Le monde politique et les animaux, une grande histoire d’amour… enfin presque. Loin d’être une simple visite pour donner de bons soins aux animaux, il s’agit pour les politiques de donner à voir deux facettes : celle de la fonction publique et celle de l’homme proche du monde rural. 

Ce fut le cas de Jacques Chirac qui « assume les deux rôles en même temps », c’est-à-dire l’aspect présidentiel et d’éleveur analyse le sémiologue Denis Bertrand. Tandis qu’Emmanuel Macron s’impose selon Hervé Le Bras, démographe : « quand il est face à un bovin, il exprime très bien son autorité ».

Alors que Laurent Wauquiez « insiste sur le côté familial », le Président de la République quant à lui « va beaucoup plus insister sur le côté technique, technologique » pour le démographe.
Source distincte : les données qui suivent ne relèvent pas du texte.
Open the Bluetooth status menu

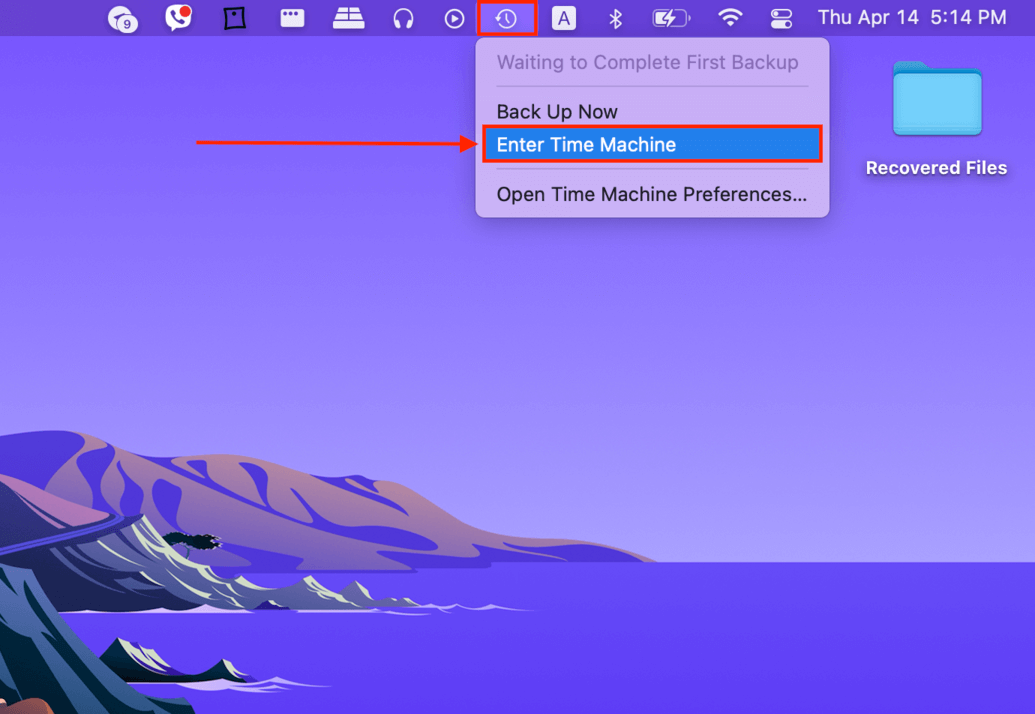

Dans tous les cas « c’est pour chacun un moyen de se montrer dans sa politique dans un registre tout à fait traditionnel qui est celui de notre passé agricole, presque paysan ».

Selon Jean-Christophe Bureau, professeur à l’Agro Paris Tech, les politiques ont du mal à cacher leur inexpérience dans le domaine agricole car « on a un rapport qui s’installe qui est : il y a des gens qui n’y connaissent rien, les hommes politiques, face à un professionnel qui par définition connaît ». Cette méconnaissance du monde rural n’empêche pas les agriculteurs de dire du bien des gestes et attitudes adoptés par les ténors politiques envers les animaux. Cette tolérance est un signe selon Jean-Christophe Bureau que les agriculteurs envoient « un signal pour collaborer, pour discuter » sachant que « ceux qui sont au salon, ce ne sont pas n’importe qui, ce sont souvent des responsables ». Il les qualifie ainsi de « bienveillants » à l'égard des hommes politiques.
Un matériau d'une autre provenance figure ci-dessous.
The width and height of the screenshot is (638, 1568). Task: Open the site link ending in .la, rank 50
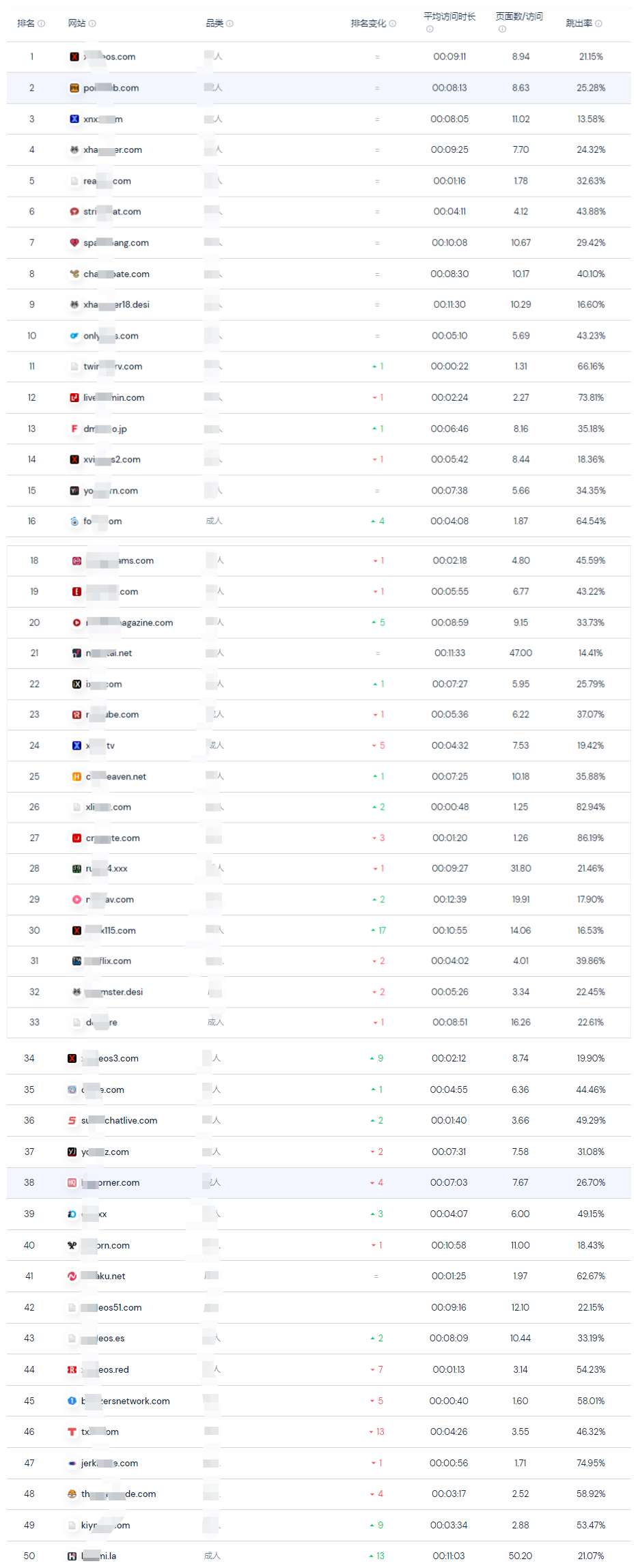pyautogui.click(x=98, y=1556)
Emmanuel Macron face aux agriculteurs : « une fois qu’on a vu cette fermeté, on se dit : mais qu’est-ce qu’on propose ? »

Emmanuel Macron le donneur de leçons ne semble pas avoir convaincu ses interlocuteurs lors de son discours donné en l’honneur des jeunes agriculteurs car, selon Hervé Le Bras : « il n’y a aucune direction qui est indiquée » . Cette démonstration laisse une impression d’embarras qui montre que le Président  « n’a pas une vision de la complexité de l’agriculture en France »  et qu’« il a vraiment une vision des villes » explique-t-il.

De ce discours ressort en revanche un ton inédit, énonçant « un vrai discours de franchise un peu menaçant » pour Jean-Christophe Bureau. Mais le haussement de ton d’Emmanuel Macron ne résout pas « les problèmes fondamentaux des filières qui ne sont pas du tout là » ajoute-t-il. Ce message au monde agricole dévoile alors une « politique du gouvernement qui n’est pas complètement définie en matière d’agriculture » pour le professeur d’Agro Paris Tech. Finalement, le but de cet exercice oratoire est « de faire retenir la force d’une implication » analyse Denis Bertrand qui poursuit sur l’idée qu’il « illustre un talent particulier d’Emmanuel Macron : la capacité de multiplier en un temps très court les registres différents : à la fois dans la familiarité et dans la technicité ».

Le monde rural : l’affaire de tous ?  

Laurent Wauquiez et Marine Le Pen disent se sentir comme chez eux au Salon de l’Agriculture mais selon Denis Bertrand, « ce sont deux « chez moi » complètement différents ». Sur cette idée, le sémiologue poursuit « d’un côté c’est le pays, la nation », se rattachant aux idées du Front National et « d’un autre côté c’est le terroir, c’est l’action », plus proche de l’image que souhaite renvoyer le président de Les Républicains. Ce dernier se distingue en n’employant « que des phrases courtes […] comme pour énoncer une suite de faits sans commentaires » et agit « comme s’il parlait à des enfants » selon Denis Bertrand. Cette parenté au monde agricole revendiquée met en lumière selon Jean-Christophe Bureau « des fondamentaux qui sont assez vrais : la République en Marche n’est pas très bien implantée » et ne connaît pas vraiment cette France rurale que le président LR lui défend.  

En somme, l’immersion des politiques au salon ne suffit pas selon Denis Bertrand à effacer l’« abyme entre le monde de la ville et le monde des champs » même si entre les deux « la médiation de l’animal » rassemble. Grâce à l'acquisition d'une poule par l'Élysée, Emmanuel Macron parviendra peut-être à se détacher de son image de président des villes… pas sûr.